*Job item:* Convert the records, from their first line through the line containing "at (854, 326).", into a numbered list with one line per entry, and omit any blank lines.
Provided material Block Start
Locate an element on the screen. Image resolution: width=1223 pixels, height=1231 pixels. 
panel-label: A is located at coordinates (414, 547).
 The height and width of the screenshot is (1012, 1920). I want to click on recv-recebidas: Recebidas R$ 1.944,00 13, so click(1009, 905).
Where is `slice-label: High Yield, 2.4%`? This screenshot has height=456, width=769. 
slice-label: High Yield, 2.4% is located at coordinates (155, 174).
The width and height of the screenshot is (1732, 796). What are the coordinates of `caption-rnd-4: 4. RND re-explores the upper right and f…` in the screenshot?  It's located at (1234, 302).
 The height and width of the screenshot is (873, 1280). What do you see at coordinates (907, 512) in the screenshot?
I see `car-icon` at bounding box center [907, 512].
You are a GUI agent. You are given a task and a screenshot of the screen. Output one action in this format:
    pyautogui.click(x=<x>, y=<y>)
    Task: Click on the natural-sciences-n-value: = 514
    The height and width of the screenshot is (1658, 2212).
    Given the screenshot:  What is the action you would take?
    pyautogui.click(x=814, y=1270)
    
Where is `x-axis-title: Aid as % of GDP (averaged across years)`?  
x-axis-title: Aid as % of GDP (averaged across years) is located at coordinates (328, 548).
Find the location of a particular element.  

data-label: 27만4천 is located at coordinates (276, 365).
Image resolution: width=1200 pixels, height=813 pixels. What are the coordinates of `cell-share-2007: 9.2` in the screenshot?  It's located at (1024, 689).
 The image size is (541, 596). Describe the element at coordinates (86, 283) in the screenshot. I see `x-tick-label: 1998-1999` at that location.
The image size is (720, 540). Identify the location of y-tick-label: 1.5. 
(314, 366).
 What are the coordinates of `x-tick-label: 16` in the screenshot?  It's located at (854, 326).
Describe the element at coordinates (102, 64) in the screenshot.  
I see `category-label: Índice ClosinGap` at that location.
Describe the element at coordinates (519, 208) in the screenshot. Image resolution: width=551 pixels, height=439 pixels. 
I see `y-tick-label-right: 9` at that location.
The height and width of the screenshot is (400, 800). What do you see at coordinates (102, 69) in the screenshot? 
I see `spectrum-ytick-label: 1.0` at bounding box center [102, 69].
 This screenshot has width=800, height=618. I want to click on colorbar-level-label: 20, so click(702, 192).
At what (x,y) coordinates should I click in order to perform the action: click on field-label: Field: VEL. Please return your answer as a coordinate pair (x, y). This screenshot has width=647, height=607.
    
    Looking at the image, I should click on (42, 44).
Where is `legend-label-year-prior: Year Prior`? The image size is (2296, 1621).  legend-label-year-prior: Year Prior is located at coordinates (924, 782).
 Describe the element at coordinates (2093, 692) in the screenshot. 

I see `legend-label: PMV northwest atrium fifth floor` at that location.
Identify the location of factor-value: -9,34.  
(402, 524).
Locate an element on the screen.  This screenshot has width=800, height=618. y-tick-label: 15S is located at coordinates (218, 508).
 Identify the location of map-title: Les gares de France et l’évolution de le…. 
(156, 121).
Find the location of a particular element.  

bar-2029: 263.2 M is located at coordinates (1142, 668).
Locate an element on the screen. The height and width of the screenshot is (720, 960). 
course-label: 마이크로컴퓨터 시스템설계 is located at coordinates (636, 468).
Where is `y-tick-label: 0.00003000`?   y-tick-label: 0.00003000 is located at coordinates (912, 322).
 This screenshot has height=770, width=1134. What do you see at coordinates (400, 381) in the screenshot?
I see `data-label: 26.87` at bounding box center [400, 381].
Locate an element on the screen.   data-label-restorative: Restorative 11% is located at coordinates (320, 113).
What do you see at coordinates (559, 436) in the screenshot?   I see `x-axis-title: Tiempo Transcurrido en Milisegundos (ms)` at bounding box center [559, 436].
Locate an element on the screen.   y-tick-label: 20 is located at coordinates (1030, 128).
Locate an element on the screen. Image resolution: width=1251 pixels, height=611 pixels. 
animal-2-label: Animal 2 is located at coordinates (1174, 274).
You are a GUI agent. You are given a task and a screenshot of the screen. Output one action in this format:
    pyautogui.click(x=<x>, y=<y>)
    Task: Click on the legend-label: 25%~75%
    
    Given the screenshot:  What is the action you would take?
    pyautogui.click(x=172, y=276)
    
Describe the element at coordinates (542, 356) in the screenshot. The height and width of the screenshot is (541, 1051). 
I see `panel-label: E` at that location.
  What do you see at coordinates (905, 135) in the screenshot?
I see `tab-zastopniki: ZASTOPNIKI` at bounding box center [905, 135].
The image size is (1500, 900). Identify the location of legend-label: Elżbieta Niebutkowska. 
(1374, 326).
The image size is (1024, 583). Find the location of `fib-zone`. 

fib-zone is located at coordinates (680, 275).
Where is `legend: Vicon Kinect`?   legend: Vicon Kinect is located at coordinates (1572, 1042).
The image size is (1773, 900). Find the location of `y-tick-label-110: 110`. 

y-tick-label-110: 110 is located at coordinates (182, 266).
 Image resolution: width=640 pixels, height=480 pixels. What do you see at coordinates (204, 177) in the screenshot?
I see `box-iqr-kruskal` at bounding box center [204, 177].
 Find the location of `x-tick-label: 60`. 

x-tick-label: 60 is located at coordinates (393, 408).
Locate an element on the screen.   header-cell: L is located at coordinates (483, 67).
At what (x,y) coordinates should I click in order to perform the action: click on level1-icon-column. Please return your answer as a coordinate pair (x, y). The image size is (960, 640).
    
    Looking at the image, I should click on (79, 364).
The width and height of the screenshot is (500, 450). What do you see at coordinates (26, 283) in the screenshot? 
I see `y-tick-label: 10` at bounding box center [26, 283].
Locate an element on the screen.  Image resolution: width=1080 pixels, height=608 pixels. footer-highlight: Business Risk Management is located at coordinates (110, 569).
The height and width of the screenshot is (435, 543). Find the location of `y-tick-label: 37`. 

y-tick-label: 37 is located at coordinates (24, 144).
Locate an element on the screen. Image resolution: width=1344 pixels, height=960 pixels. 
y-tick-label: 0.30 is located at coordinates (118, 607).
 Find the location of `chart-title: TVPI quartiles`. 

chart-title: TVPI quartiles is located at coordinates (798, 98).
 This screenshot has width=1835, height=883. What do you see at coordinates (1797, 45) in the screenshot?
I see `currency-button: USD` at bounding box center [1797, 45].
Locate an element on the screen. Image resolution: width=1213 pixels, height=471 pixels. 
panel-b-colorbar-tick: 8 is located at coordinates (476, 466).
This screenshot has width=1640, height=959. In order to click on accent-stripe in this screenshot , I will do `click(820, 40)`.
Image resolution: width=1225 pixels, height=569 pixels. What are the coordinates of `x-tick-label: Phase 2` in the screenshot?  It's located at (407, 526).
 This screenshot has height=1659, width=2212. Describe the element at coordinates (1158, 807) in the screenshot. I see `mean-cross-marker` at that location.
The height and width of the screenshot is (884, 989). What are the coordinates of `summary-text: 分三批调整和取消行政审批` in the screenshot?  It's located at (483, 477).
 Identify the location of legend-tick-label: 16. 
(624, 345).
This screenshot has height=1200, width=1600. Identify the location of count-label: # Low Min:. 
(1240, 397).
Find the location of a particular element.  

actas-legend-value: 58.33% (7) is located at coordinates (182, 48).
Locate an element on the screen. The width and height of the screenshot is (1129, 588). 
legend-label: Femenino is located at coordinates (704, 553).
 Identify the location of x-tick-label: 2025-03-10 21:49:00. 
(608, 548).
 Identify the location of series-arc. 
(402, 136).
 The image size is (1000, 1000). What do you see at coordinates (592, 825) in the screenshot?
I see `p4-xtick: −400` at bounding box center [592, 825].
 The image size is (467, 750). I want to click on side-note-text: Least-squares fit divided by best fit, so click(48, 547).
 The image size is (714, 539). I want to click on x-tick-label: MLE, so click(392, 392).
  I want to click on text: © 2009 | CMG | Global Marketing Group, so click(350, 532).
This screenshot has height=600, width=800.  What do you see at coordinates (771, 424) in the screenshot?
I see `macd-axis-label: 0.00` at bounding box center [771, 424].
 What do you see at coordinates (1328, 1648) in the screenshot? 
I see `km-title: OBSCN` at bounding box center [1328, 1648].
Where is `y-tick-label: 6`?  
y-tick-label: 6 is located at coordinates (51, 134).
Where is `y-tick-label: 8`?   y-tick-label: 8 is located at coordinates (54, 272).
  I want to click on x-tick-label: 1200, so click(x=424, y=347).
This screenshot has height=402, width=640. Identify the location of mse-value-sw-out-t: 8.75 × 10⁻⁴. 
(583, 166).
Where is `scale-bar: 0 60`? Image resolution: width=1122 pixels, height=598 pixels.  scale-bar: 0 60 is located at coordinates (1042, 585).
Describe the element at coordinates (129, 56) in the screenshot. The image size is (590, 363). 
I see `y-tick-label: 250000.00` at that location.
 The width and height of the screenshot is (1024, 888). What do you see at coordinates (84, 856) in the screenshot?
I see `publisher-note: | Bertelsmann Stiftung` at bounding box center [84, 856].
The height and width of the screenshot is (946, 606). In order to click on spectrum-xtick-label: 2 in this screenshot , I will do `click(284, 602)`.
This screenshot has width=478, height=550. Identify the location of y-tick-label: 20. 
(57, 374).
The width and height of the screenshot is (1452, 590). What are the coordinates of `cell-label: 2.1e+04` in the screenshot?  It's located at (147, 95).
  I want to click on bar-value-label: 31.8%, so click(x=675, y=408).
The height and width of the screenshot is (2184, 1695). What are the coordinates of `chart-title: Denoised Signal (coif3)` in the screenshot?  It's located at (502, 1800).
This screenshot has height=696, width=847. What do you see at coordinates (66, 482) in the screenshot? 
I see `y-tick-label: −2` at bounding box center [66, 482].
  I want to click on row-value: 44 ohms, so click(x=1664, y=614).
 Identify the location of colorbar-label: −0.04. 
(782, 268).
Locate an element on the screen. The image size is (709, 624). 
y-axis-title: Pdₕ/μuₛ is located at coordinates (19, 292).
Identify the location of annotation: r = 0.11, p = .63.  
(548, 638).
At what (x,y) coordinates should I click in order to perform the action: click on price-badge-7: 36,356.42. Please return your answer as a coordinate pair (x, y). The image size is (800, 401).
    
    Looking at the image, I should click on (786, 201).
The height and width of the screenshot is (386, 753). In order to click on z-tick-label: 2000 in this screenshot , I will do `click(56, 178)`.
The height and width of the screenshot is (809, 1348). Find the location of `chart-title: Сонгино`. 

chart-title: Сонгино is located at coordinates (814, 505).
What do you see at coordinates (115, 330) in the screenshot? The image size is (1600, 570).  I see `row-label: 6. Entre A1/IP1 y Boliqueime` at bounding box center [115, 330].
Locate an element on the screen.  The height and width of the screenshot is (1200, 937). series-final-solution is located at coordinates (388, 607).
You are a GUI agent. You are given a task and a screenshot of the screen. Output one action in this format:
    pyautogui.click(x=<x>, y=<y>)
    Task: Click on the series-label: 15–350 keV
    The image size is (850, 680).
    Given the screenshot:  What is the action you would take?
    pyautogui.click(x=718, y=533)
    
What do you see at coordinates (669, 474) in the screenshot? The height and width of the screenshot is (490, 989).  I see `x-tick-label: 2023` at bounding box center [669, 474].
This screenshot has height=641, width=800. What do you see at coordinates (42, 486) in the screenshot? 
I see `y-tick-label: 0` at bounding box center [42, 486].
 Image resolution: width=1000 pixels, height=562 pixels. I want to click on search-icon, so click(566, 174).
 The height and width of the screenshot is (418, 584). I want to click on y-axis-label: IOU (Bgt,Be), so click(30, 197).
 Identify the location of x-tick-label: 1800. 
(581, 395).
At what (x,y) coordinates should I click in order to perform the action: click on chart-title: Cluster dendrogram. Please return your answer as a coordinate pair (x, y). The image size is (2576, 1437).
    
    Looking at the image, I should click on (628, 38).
Provided material Block End
*Solution for this task:*
1. Locate an element on the screen. Image resolution: width=1223 pixels, height=1231 pixels. 
2. panel-label: A is located at coordinates (414, 547).
3.  The height and width of the screenshot is (1012, 1920). I want to click on recv-recebidas: Recebidas R$ 1.944,00 13, so click(1009, 905).
4. Where is `slice-label: High Yield, 2.4%`? This screenshot has height=456, width=769. 
5. slice-label: High Yield, 2.4% is located at coordinates (155, 174).
6. The width and height of the screenshot is (1732, 796). What are the coordinates of `caption-rnd-4: 4. RND re-explores the upper right and f…` in the screenshot?  It's located at (1234, 302).
7.  The height and width of the screenshot is (873, 1280). What do you see at coordinates (907, 512) in the screenshot?
8. I see `car-icon` at bounding box center [907, 512].
9. You are a GUI agent. You are given a task and a screenshot of the screen. Output one action in this format:
10.     pyautogui.click(x=<x>, y=<y>)
11.     Task: Click on the natural-sciences-n-value: = 514
12.     The height and width of the screenshot is (1658, 2212).
13.     Given the screenshot:  What is the action you would take?
14.     pyautogui.click(x=814, y=1270)
15. Where is `x-axis-title: Aid as % of GDP (averaged across years)`?  
16. x-axis-title: Aid as % of GDP (averaged across years) is located at coordinates (328, 548).
17. Find the location of a particular element.  
18. data-label: 27만4천 is located at coordinates (276, 365).
19. Image resolution: width=1200 pixels, height=813 pixels. What are the coordinates of `cell-share-2007: 9.2` in the screenshot?  It's located at (1024, 689).
20.  The image size is (541, 596). Describe the element at coordinates (86, 283) in the screenshot. I see `x-tick-label: 1998-1999` at that location.
21. The image size is (720, 540). Identify the location of y-tick-label: 1.5. 
22. (314, 366).
23.  What are the coordinates of `x-tick-label: 16` in the screenshot?  It's located at (854, 326).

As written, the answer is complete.